-- Begin GIVEN DATA --

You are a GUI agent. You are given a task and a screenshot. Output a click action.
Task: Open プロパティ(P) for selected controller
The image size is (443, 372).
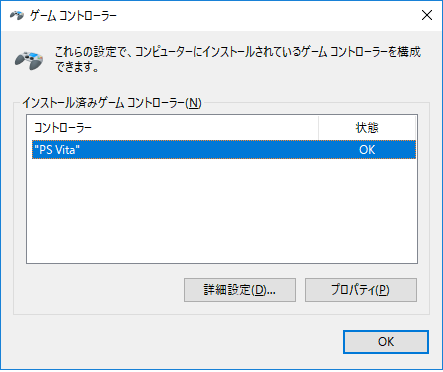361,290
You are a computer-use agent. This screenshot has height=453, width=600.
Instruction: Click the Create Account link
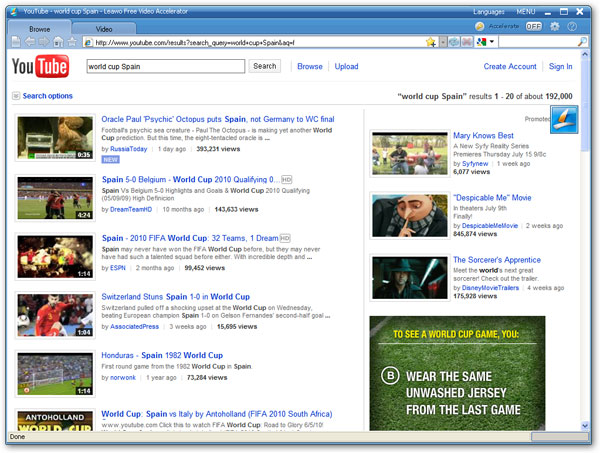510,66
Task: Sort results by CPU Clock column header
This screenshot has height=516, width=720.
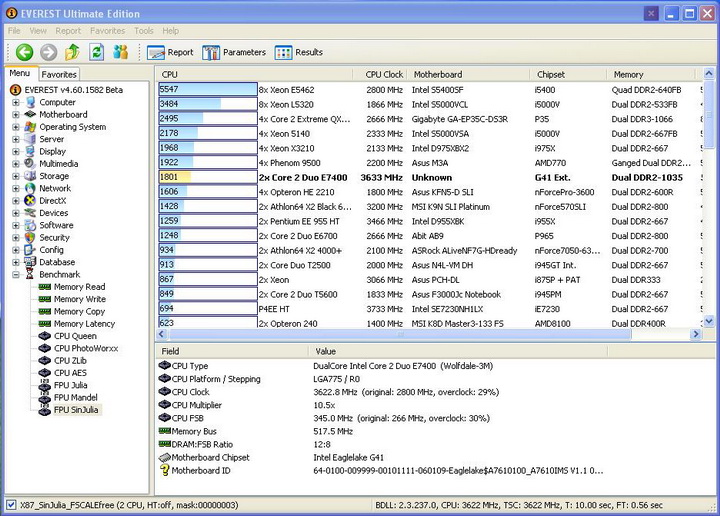Action: pos(384,74)
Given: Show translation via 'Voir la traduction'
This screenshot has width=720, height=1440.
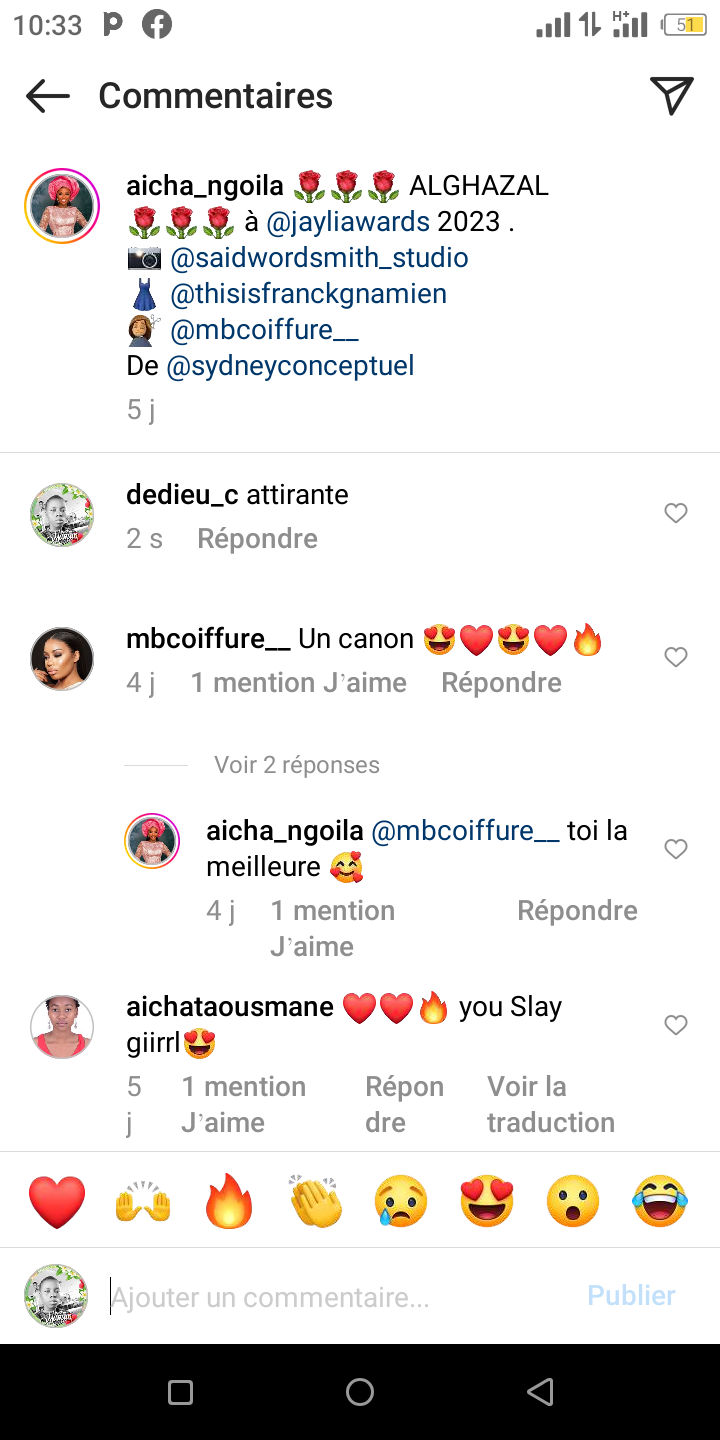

-- End GIVEN DATA --

**WHAT THE TASK REQUIRES**:
Pull out each line of the records that contains the string "This". Case counts, so match capitals and lowercase exactly.

**COMPLETE ANSWER**:
You are a computer-use agent. This screenshot has height=453, width=600.
This screenshot has height=516, width=720.
This screenshot has width=720, height=1440.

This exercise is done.